Required action
Each line from the one containing "Task: Click the power logout icon" to the end of the entries below is to be set down exactly; the pictures are not.

Records shown
================

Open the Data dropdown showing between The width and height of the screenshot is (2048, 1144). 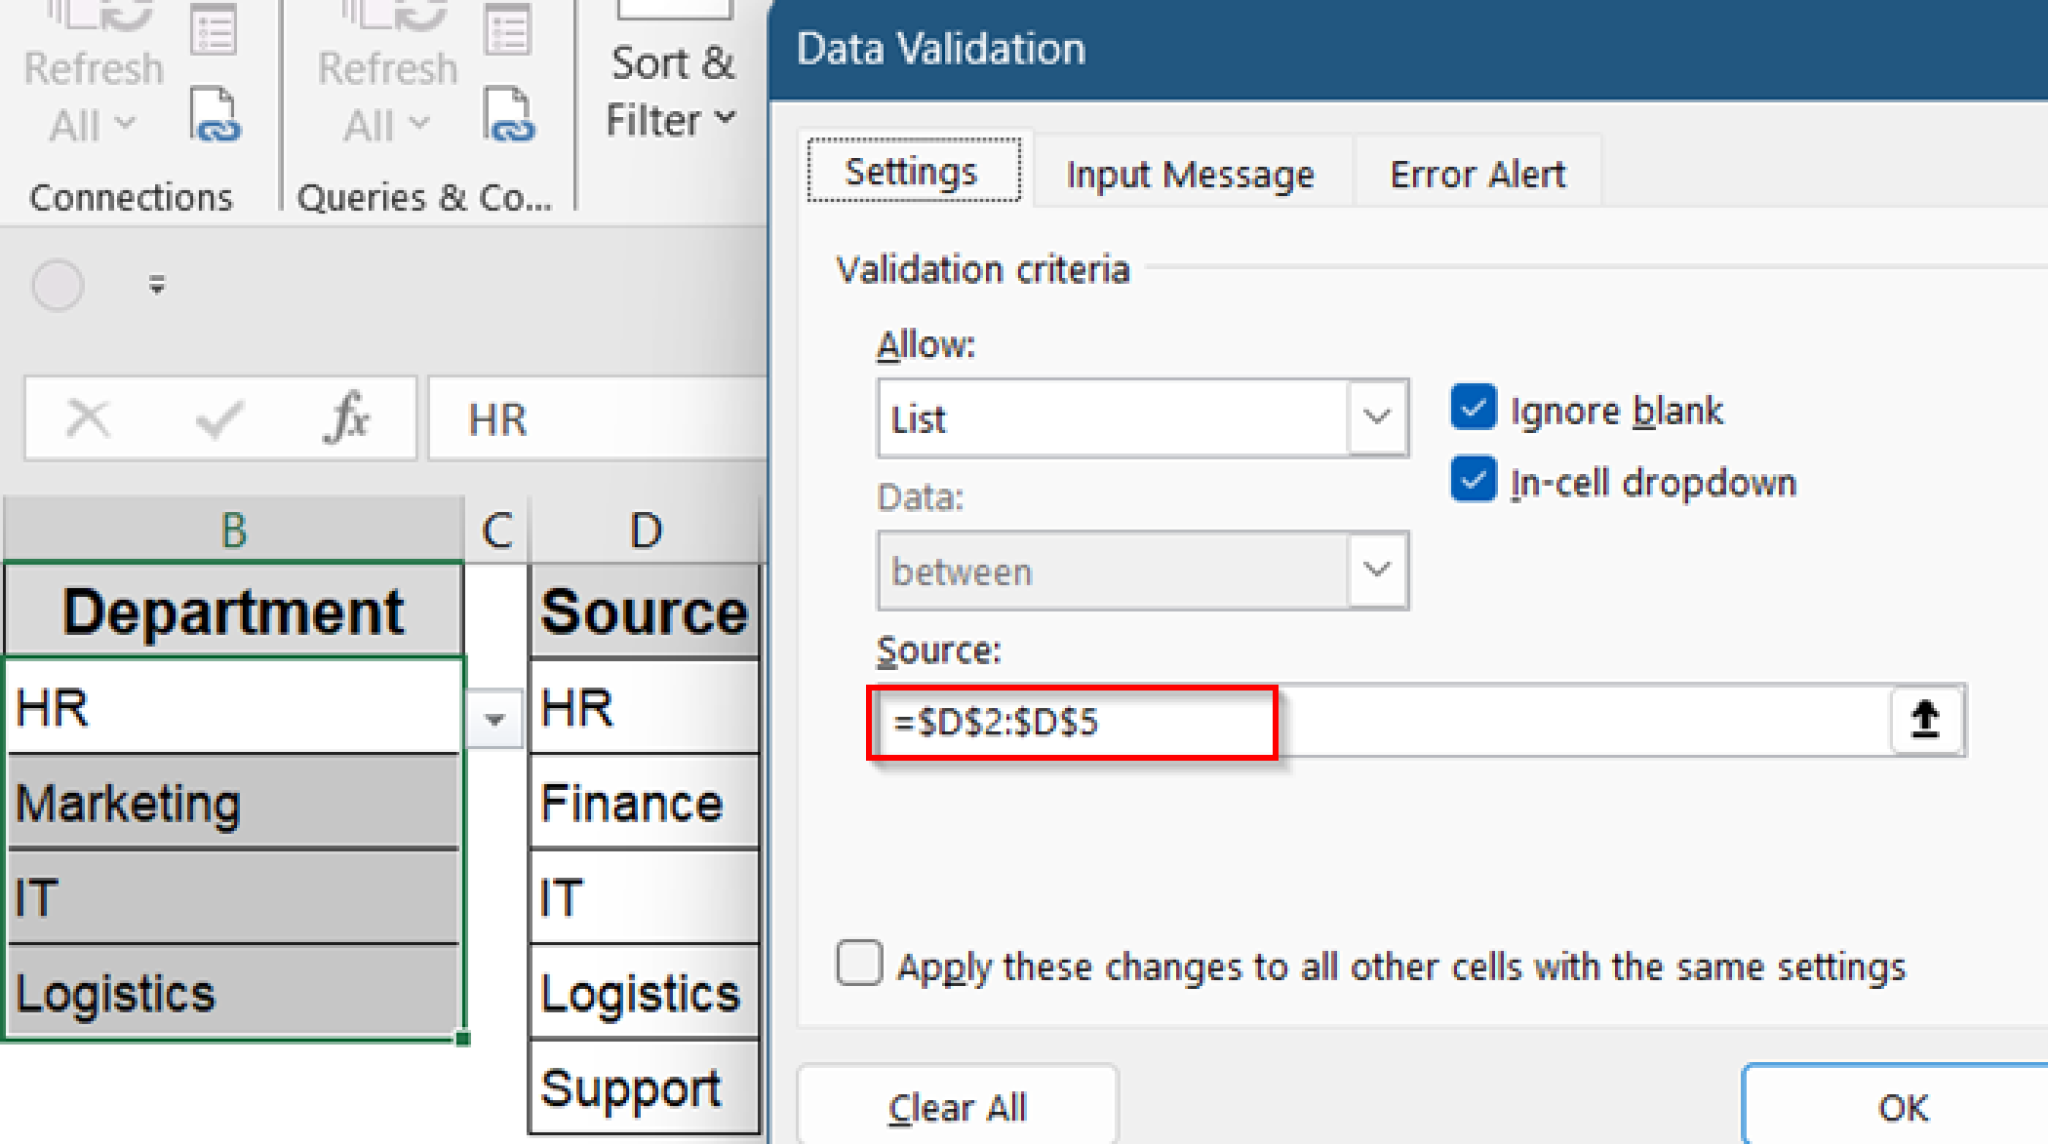click(x=1377, y=570)
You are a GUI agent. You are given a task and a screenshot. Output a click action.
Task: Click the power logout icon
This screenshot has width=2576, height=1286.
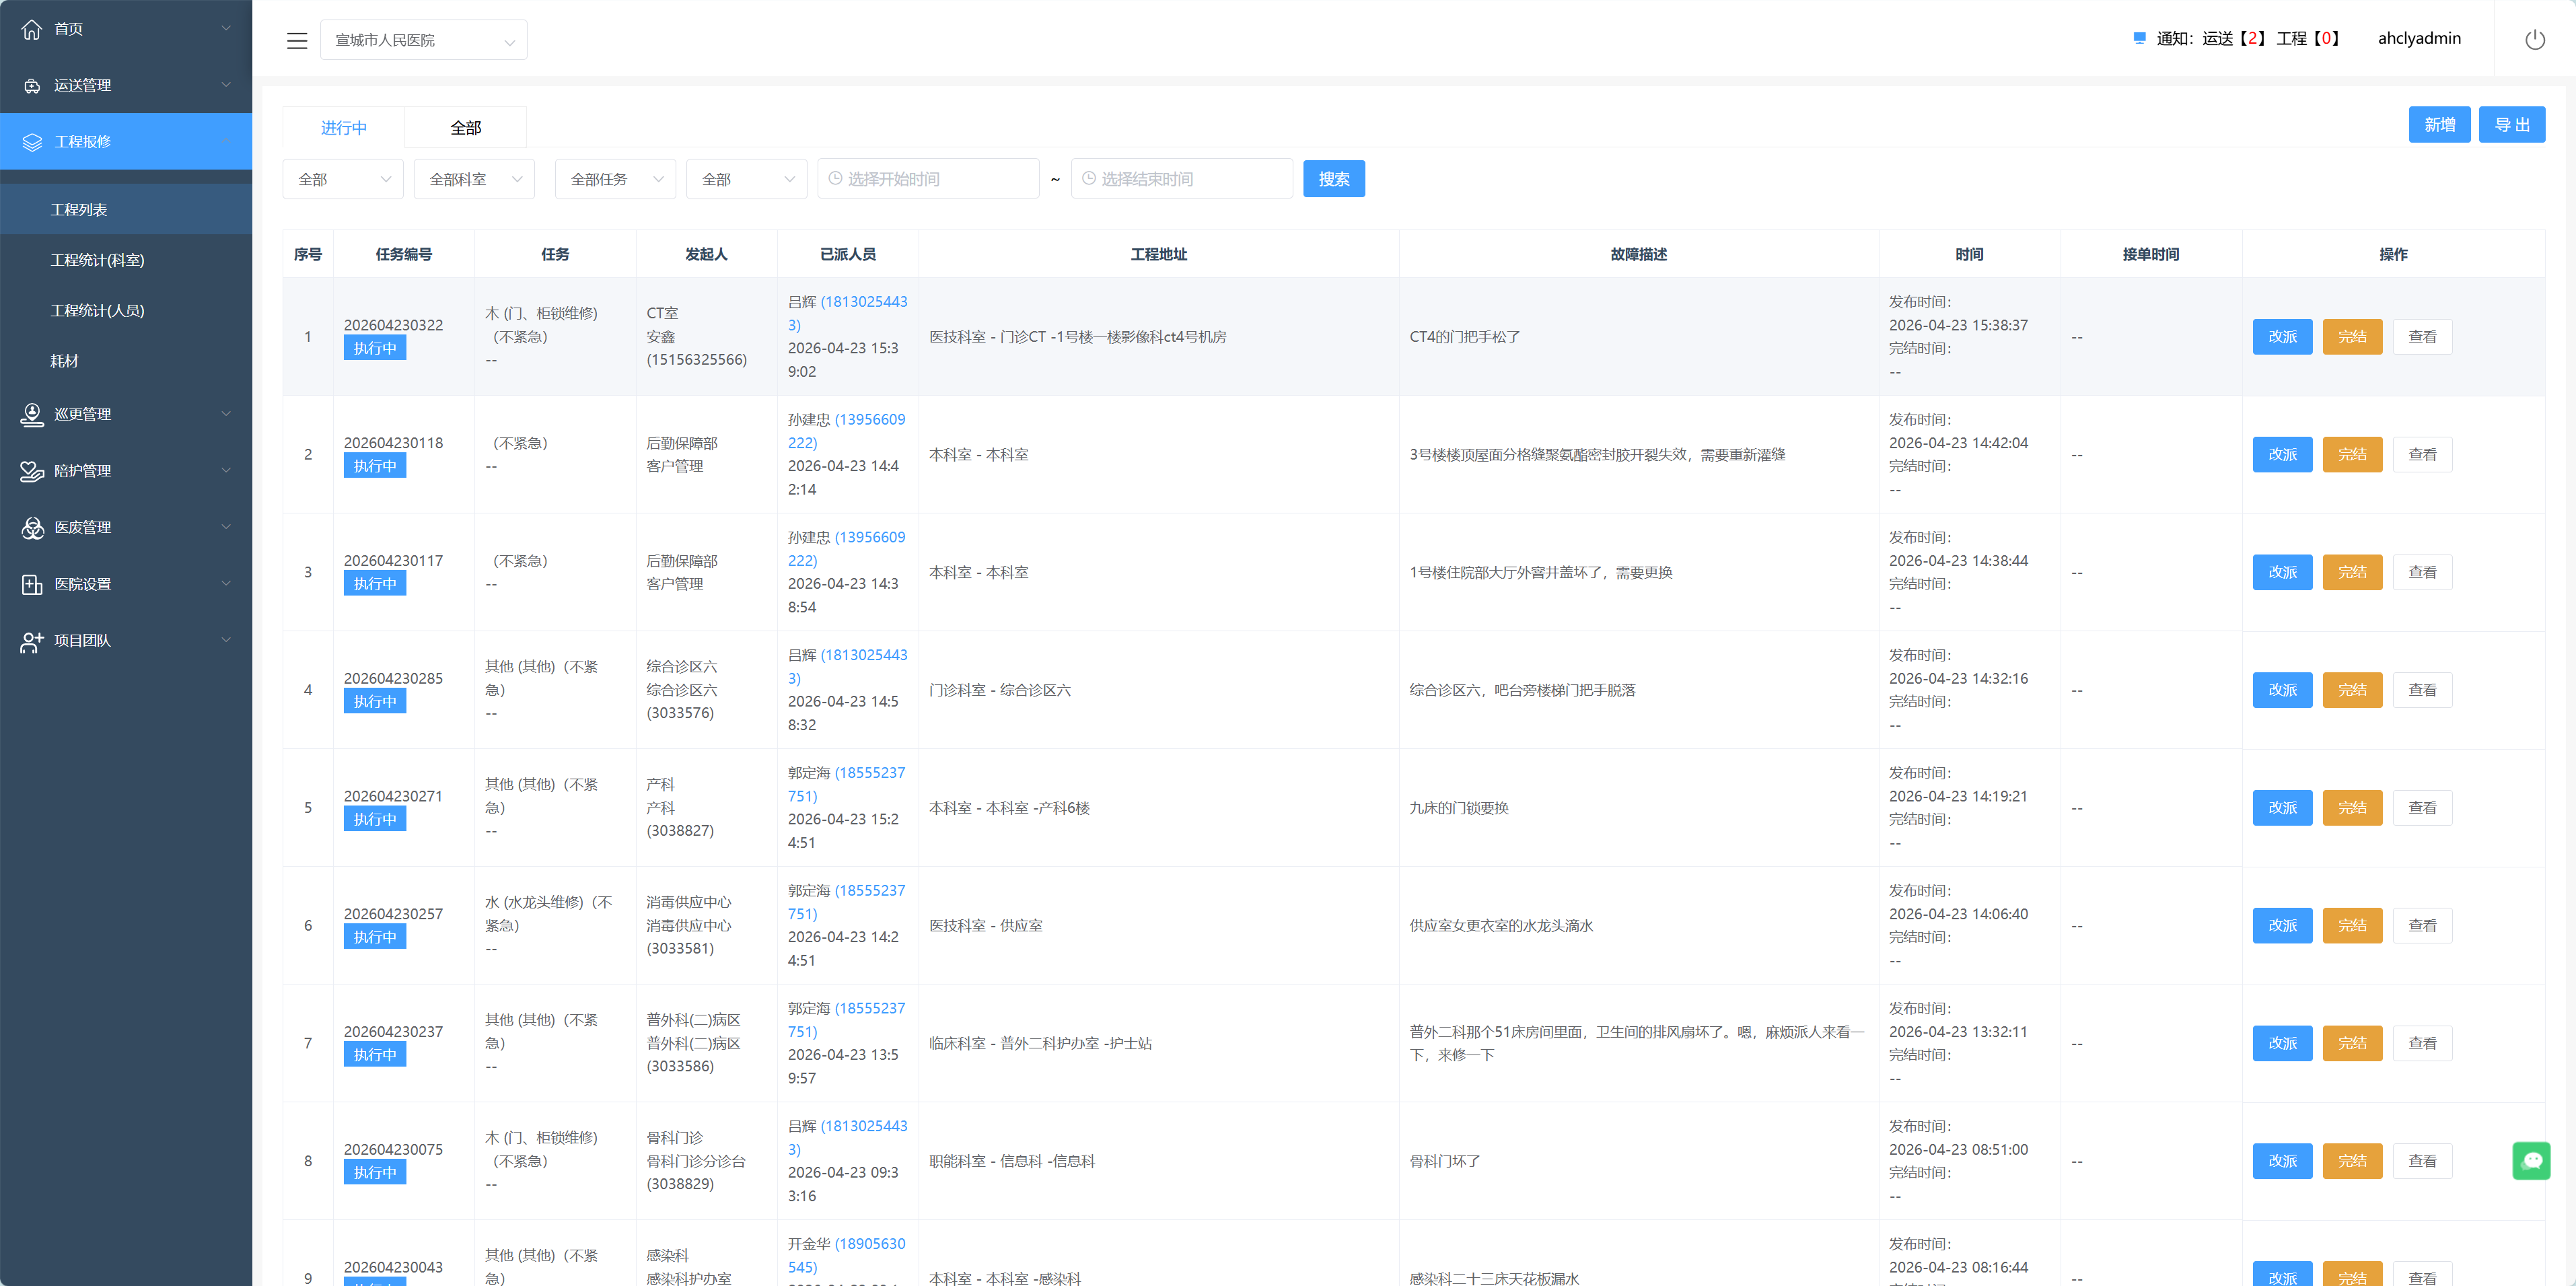click(2534, 40)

================

Exercise solution
Task: Click the power logout icon
This screenshot has width=2576, height=1286.
click(2534, 40)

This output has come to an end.